# <a id="top">What to expect from this notebook</a>

- an example of using of satellites to detect changes in plant life.
- very basic xarray manipulations
- removing clouds and patching scanlines
- building a composite image

<br>  

# Algorithmic process  

- [get the maximum extents of the datacube](#extents)
- [define extents you require that fall within the maximum extents](#define_extents)
    [* selecting too much can make the acquisition process slow ]
- [filter out cloud data and scan lines](#clean_mask)
- [select the dates you wish to form a baseline measure from and the target date for comparison](#baseline)
- [compare the target date's NDVI values against the baseline composite image](#compare)
- [plot the results](#plot)

<hr>
# How It Works

To detect changes in plant life, we use a measure called NDVI. 
* <font color=green>NDVI</font> is the ratio of the difference between the near infrared light <font color=red>(NIR)</font> and red light <font color=red>(RED)</font> wavelengths to their sum
<br>

$$ NDVI =  \frac{(NIR - RED)}{(NIR + RED)}$$  

<br>
<div class="alert-info">
The idea is to observe how much red light is being absorbed versus reflected. Photosynthetic plants absorb most of the visible spectrum's wavelengths when they are healthy.  When they aren't healthy, more of that light will get reflected.  This makes the difference between <font color=red>NIR</font> and <font color=red>RED</font> much smaller which will lower the <font color=green>NDVI</font>.  The resulting values from doing this over several pixels can be used to create visualizations for the changes in the amount of photosynthetic vegetation in large areas.
</div>

In [None]:
#Import the datacube and the API
import datacube
from utils.data_cube_utilities.data_access_api import DataAccessApi

#Create an instance of the datacube and API
dc = datacube.Datacube(config="/home/localuser/.datacube.conf")
api = DataAccessApi(config="/home/localuser/.datacube.conf")

In [None]:
#Get all the current datacube products
products = dc.list_products()

print(products[["platform", "name"]])

In [None]:
#This is the platform (satellite) and product (datacube set) used for this demonstration
platform = ["LANDSAT_7"]
product = ["ls7_ledaps_kenya"]

The magnitudes of the different wavelengths of light can be quanitized and stored on a per pixel basis.  <font color=green>NDVI</font> only requires the use of <font color=red>NIR</font> and <font color=red>RED</font> light but there are many more wavelengths and some additional measures available.  One such additional measure is called pixel_qa.  This is a measure of the quality of the pixel for analysis. A breakdown of the values stored in <font color=darkblue>pixel_qa</font> are beyond the scope of this notebook but we encourage you to check our github for more information on the meaning behind the values stored within.
![](diagrams/rainy_demo/ls7_xarray.png)  

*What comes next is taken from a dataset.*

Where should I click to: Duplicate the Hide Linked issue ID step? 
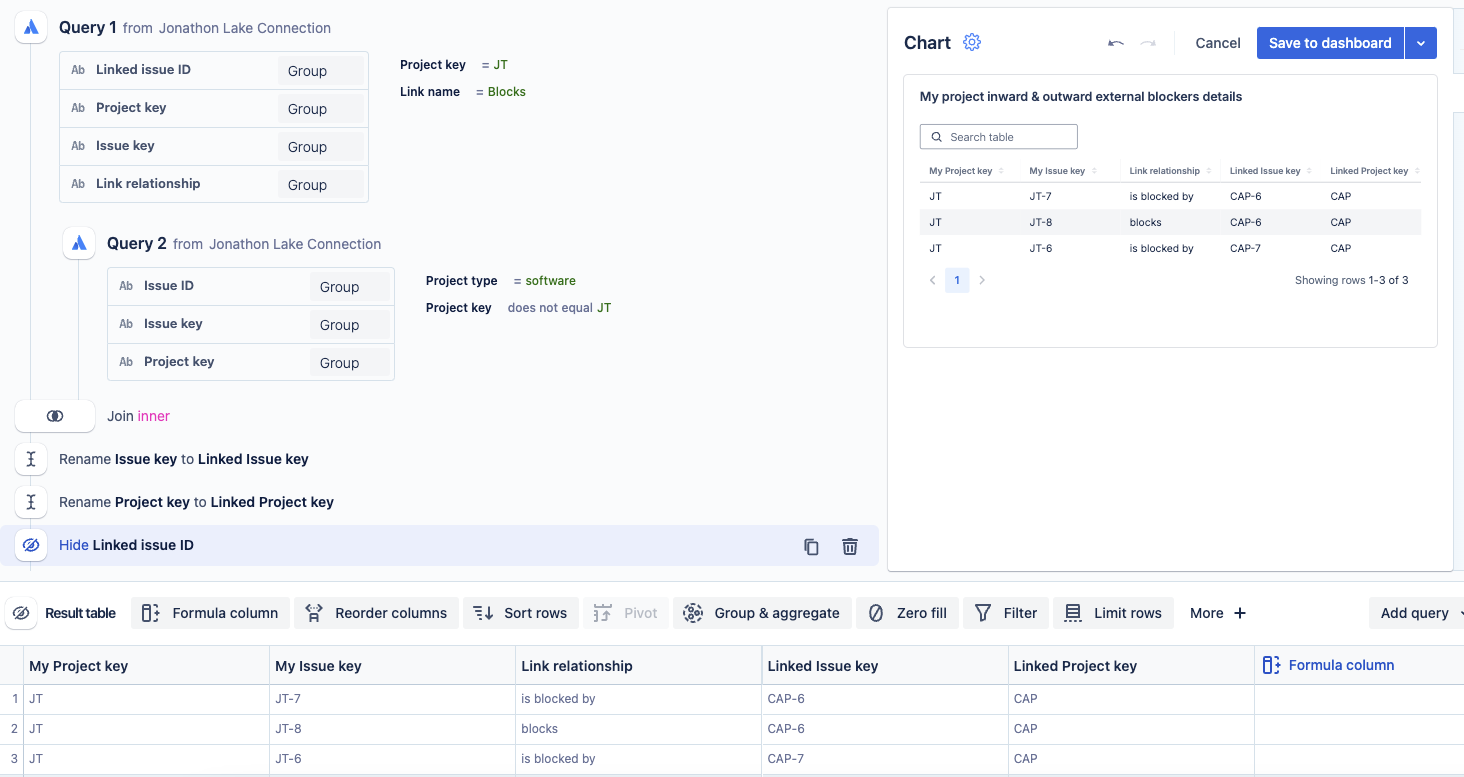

## <a id="extents">Getting the Extents of the Cube</a>

In [None]:
# Get the extents of the cube
descriptor = api.get_query_metadata(platform=platform, product=product[0])

#store the latitudinal and longitudinal extents
lat, lon = products.resolution[products.platform == platform[0]].any()

In [None]:
from utils.data_cube_utilities.dc_display_map import display_map

#save extents
min_date, max_date = descriptor['time_extents']
min_lat, max_lat = descriptor['lat_extents']
min_lon, max_lon = descriptor['lon_extents']

#Adjust date string
min_date_str = str(min_date.year) + '-' + str(min_date.month) + '-' + str(min_date.day)
max_date_str = str(max_date.year) + '-' + str(max_date.month) + '-' + str(max_date.day)

#Round GPS coordinates to 3 decimal places
min_lat_rounded = round(min_lat, 3)
min_lon_rounded =  round(min_lon, 3)
max_lat_rounded = round(max_lat, 3)
max_lon_rounded = round(max_lon, 3) 

#display area
display_map(latitude = (min_lat_rounded, max_lat_rounded),longitude = (min_lon_rounded, max_lon_rounded))

In [None]:
from dc_notebook_utilities import generate_metadata_report

# Display the ranges of the metadata in a table
generate_metadata_report(min_date_str, max_date_str, 
                         min_lon_rounded, max_lon_rounded, lon,
                         min_lat_rounded, max_lat_rounded, lat)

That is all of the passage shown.